I’d recommend something a little more lean than Ubuntu for older machines. I played with several distros several years ago, and I found Ubuntu as much of a resource hog as MS Windows.
If it’s a really old machine, you might try Puppy.
http://en.wikipedia.org/wiki/Puppy_Linux
Last night, I needed a fresh Linux virtual machine. So, I decided to give Ubuntu 14.04 Final Beta a whirl. I was using Virtual Box, hosted on a seven-year-old Windows box in the basement and accessed from my laptop via Remote Desktop. Definitely not a high-performance graphics environment!
It sucked. They've added some fancy visual window transitions to Unity, and they were making the system crawl. Running top in a terminal window (after patiently waiting for it to open in response to Ctrl-Alt-T) showed compiz taking a lot of time. Allegedly, there are tools to turn off the graphics hacks, but they didn't do anything. I'll have to try it again in while, using the release version when it becomes available.

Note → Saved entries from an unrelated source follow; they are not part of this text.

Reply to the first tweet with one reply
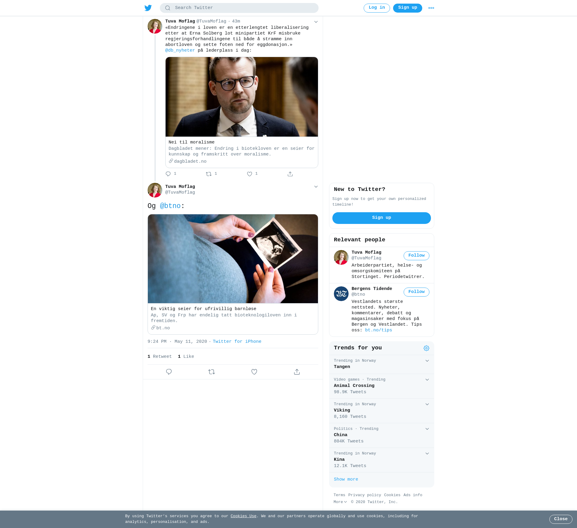 (x=168, y=174)
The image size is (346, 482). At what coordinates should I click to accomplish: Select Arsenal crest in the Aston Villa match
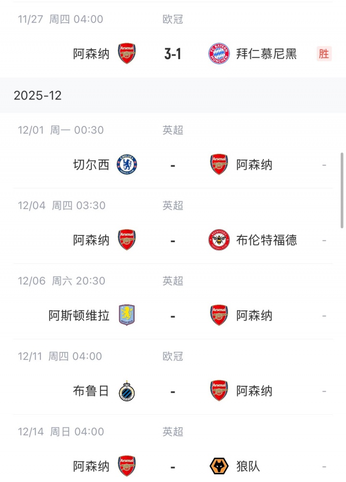pyautogui.click(x=219, y=316)
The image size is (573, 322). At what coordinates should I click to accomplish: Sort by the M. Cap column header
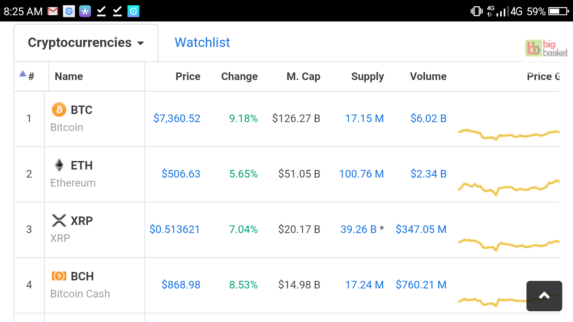pyautogui.click(x=304, y=76)
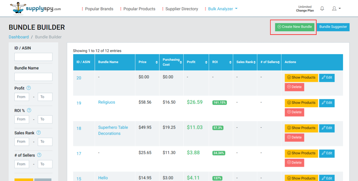The width and height of the screenshot is (358, 181).
Task: Edit the bundle with ID 17
Action: click(327, 153)
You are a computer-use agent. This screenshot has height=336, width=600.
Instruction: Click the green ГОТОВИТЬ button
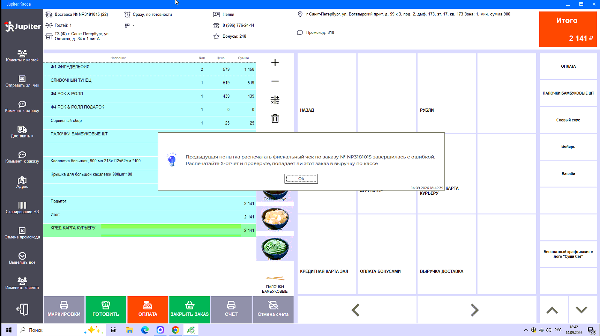[x=106, y=309]
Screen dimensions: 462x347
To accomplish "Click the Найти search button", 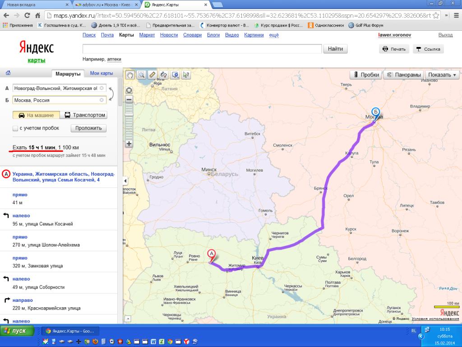I will click(x=335, y=49).
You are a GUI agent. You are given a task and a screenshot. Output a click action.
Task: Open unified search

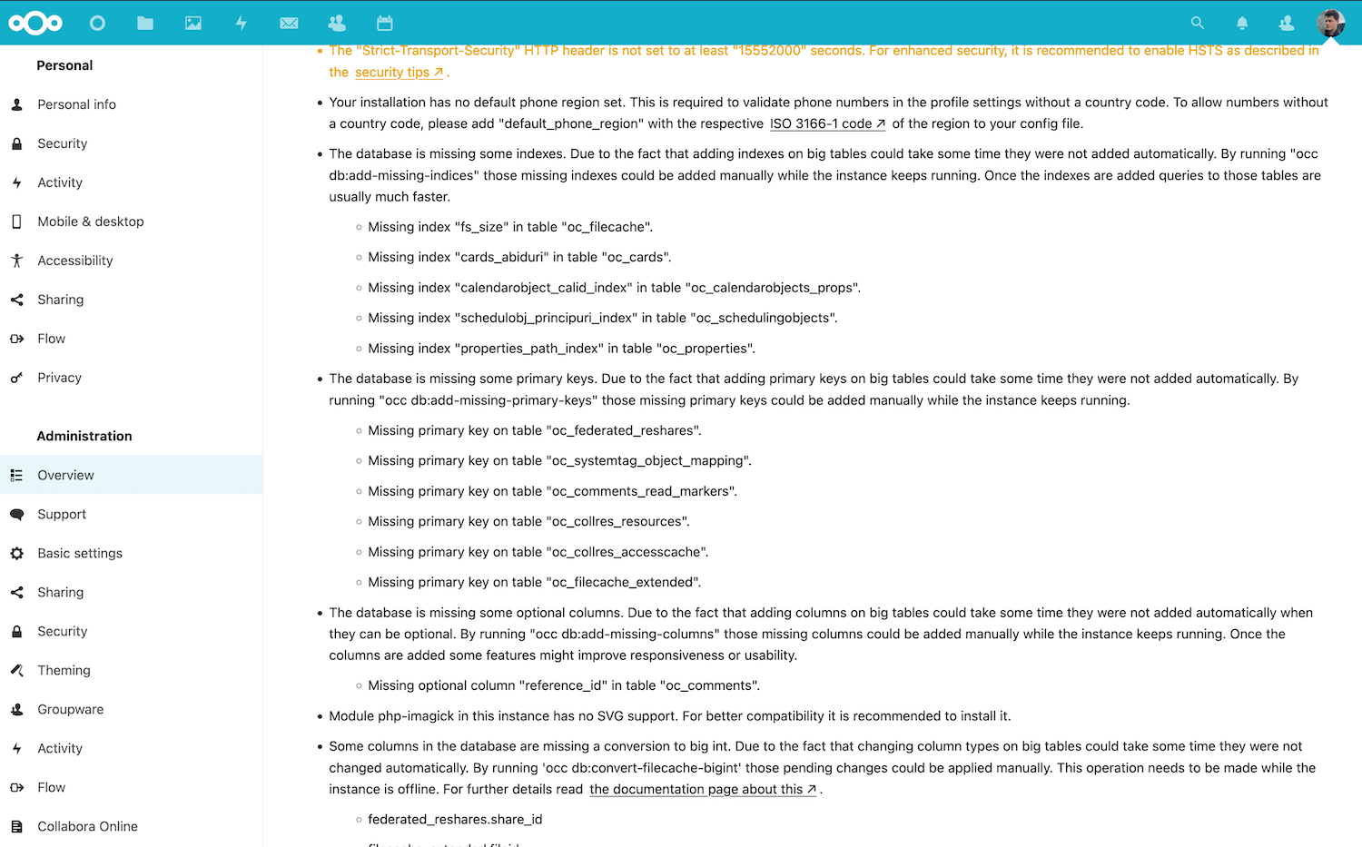click(x=1198, y=23)
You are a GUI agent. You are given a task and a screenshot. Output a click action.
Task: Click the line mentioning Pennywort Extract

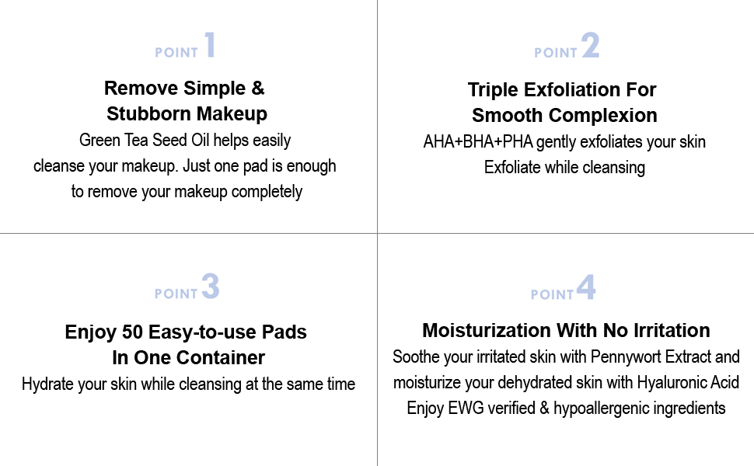pyautogui.click(x=566, y=357)
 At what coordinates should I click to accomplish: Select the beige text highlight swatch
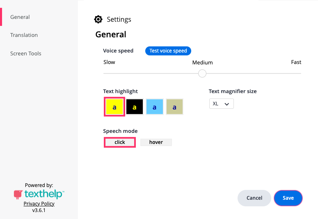(174, 107)
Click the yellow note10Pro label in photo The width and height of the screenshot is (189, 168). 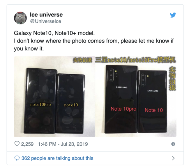click(40, 105)
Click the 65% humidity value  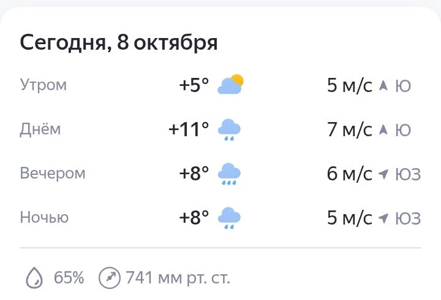69,277
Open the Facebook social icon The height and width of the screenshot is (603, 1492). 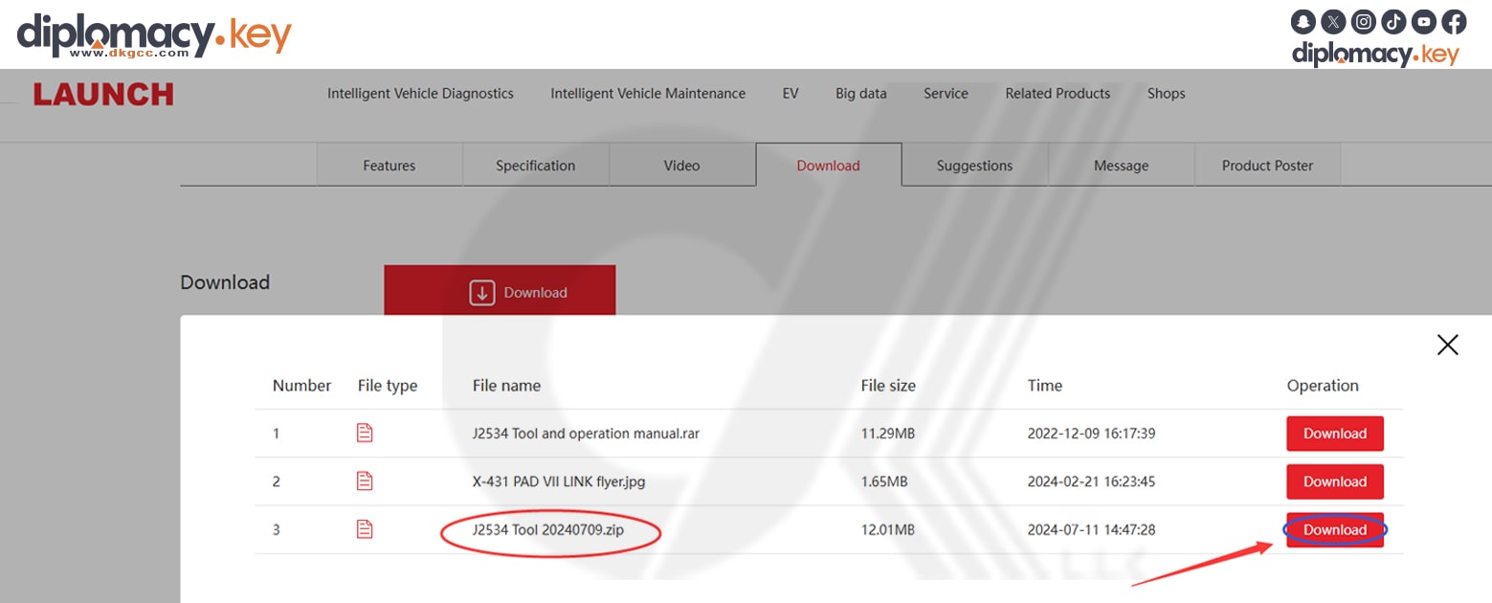1453,21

So, since fancy graphics wasn't really my focus, I deleted the new VM and made another one using the Ubuntu 12.04 Desktop ISO. It runs fine.
I also have 12.04 on a $300 low-powered real machine (Intel D-525, 2mb RAM, 40g SSD). I used the Alternate Install CD and set up a Flex-based window manager with a highly customized menu. It is very snappy and plays videos nicely. I suspect it would also run 12.04 Desktop just fine, but that wasn't my need.